Nestlé USA today announced that its CARNATION® facility in Modesto, California is the first dairy processing facility in the U.S. to earn certification under the rigorous Alliance for Water Stewardship (AWS) standard. The CARNATION® facility uses a “water positive” process to make evaporated milk, meaning the facility redistributes more water for farmers to use than it uses for production and cleaning.

The AWS Standard is the first, comprehensive global standard for measuring responsible water stewardship across social, cultural, environmental and economic criteria. Independent auditors from SCS Global Services assessed the facility’s performance metrics on water quantity and quality, the water sources within the catchment, and the stakeholder engagement process.

In 2018, the facility developed a state-of-the-art water recycling system. Nestlé USA sources fresh milk from family dairy farms to make its evaporated milk, a process that involves removing water from milk. The facility now treats and reuses a portion of that water in cleaning processes and the balance is made available to the community.

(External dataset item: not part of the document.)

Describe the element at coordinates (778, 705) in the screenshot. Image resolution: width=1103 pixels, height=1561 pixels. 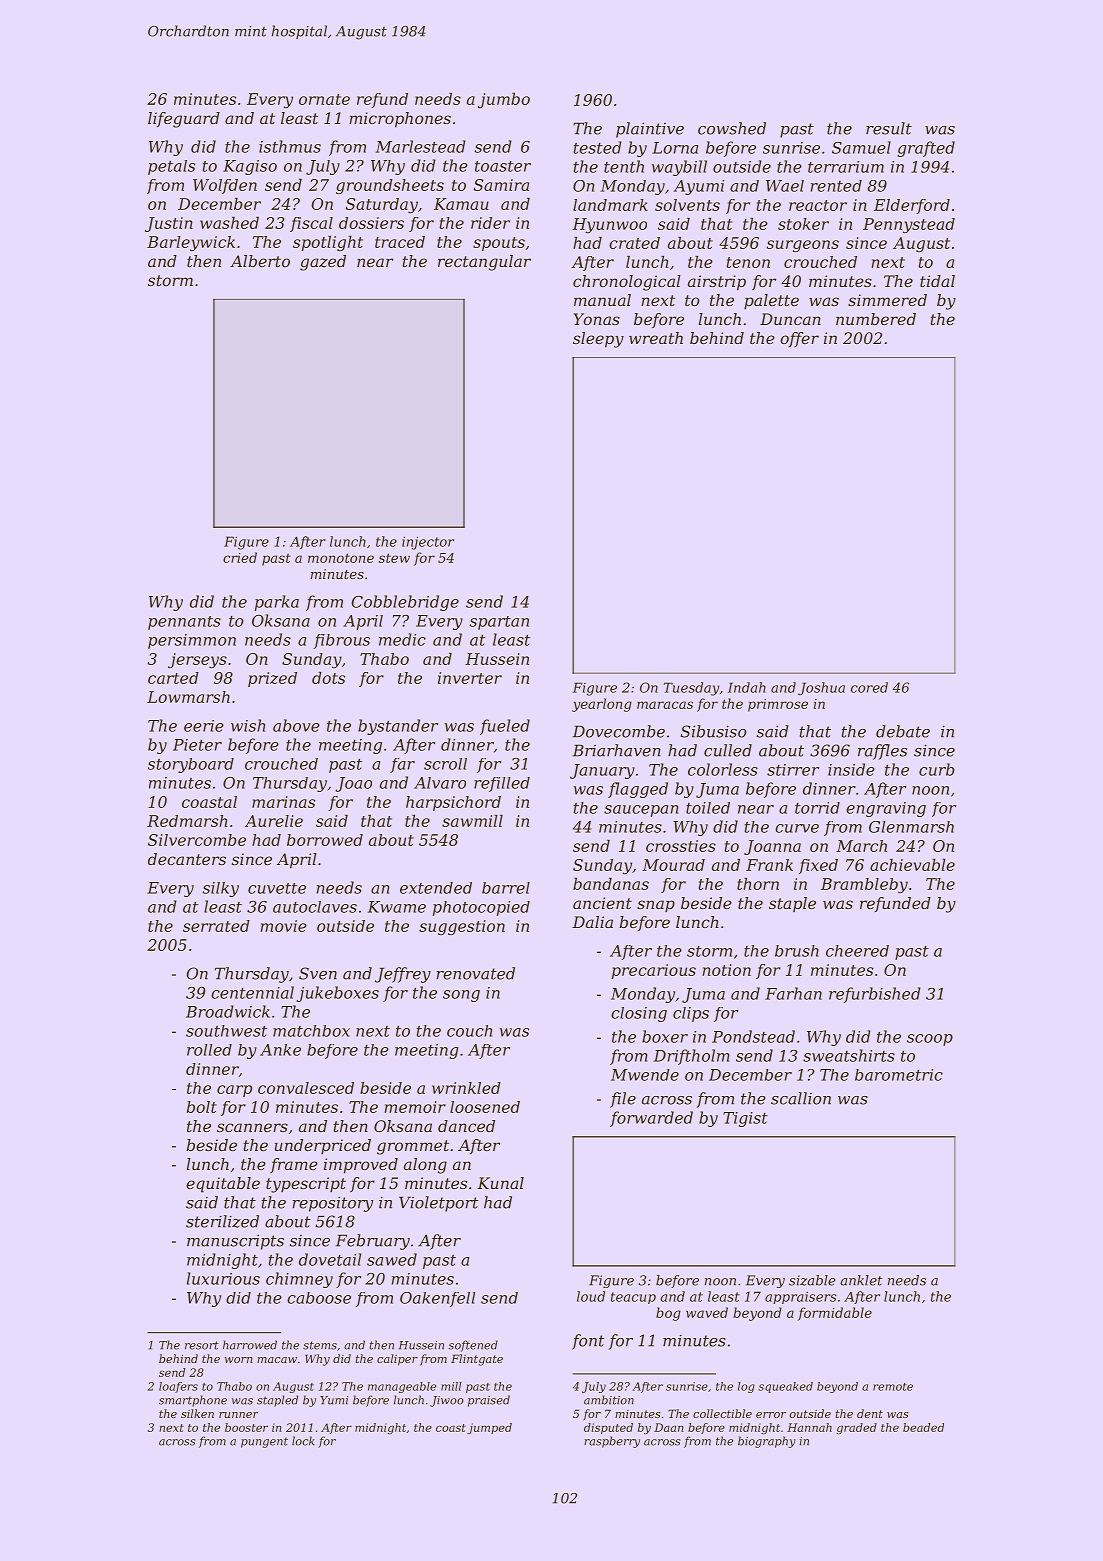
I see `primrose` at that location.
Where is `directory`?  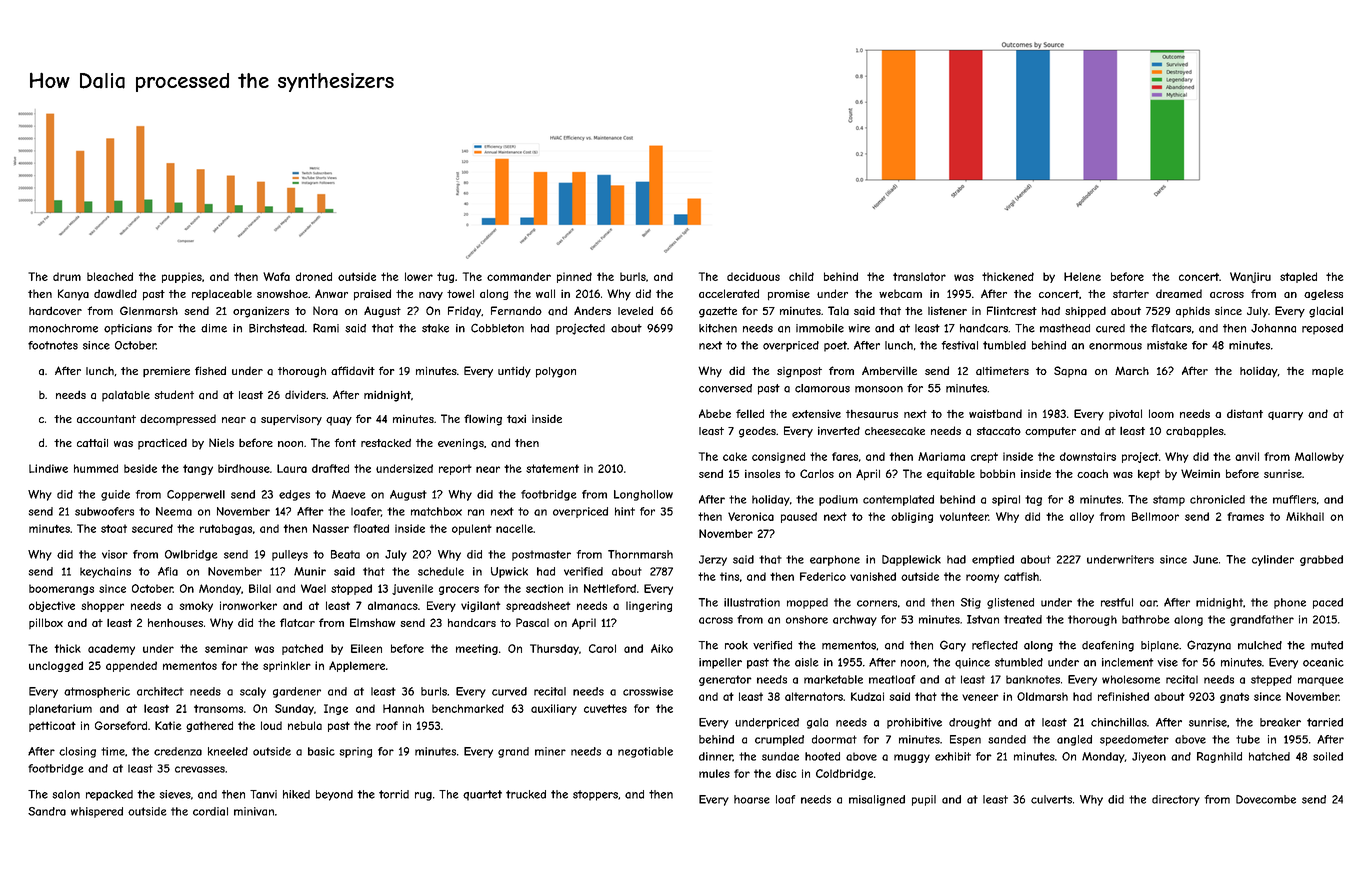
directory is located at coordinates (1176, 800).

Thanks to the facility’s efforts and investments by the City of Modesto in managing wastewater, the CARNATION® facility now returns more water for reuse in agriculture than it uses. The facility returned more than 70 million gallons of water to the watershed in 2020, enough to fill 100 Olympic-sized swimming pools.

“This certification is reflective of Nestlé USA’s robust approach to water stewardship at its CARNATION® production facility in Modesto, California,” said Matt Howard, Director for AWS North America. “The team in Modesto built upon its innovative water-recycling technology, going further to embed water conservation into its employee culture, and engage with stakeholders in the community on shared water challenges.”

“As Nestlé strives for a more sustainable future, we are reimagining how we make our products while protecting shared resources like water,” said Detlef Krost, Chief Technical Officer for Nestlé USA. “We are extremely proud that our Modesto facility has achieved AWS certification, recognizing our ongoing efforts to recycle and replenish water for use in agriculture, the foundation of our supply chain.”

Nestlé USA empowered its Modesto facility employees as co-owners of its water stewardship strategy. “Above and beyond our investments, I’m most proud of the fact that we have embedded caring for water into our employee culture,” said Omar Askar, CARNATION® Factory Manager. “As a result, the team identified and resolved leaks more quickly and found new uses for recycled water. In 2019, we exceeded our facility’s water usage intensity goal by 40 percent.”

Nestlé USA’s commitment to water stewardship extends beyond its factory walls. The company invested in a project led by Sustainable Conservation to increase dairy farmers’ adoption of an award-winning innovation that allows farmers to manage dairy manure and irrigate their fields in a more environmentally sustainable way. Farmers who implemented the technology have increased crop yields while reducing their use of water and fertilizer, reducing carbon emissions, and improving water quality. Nestlé USA’s Modesto facility leadership has shared the benefits of this technology with its own network of milk suppliers in the region.

Achieving AWS certification in Modesto is an important milestone in Nestlé’s global efforts to secure credible, third-party recognition for its water stewardship efforts. The CARNATION® facility’s progress contributes to Nestlé’s global commitments related to protecting water resources, which include improving water efficiency in operations, advocating for effective water policies and stewardship, and engaging with agricultural suppliers.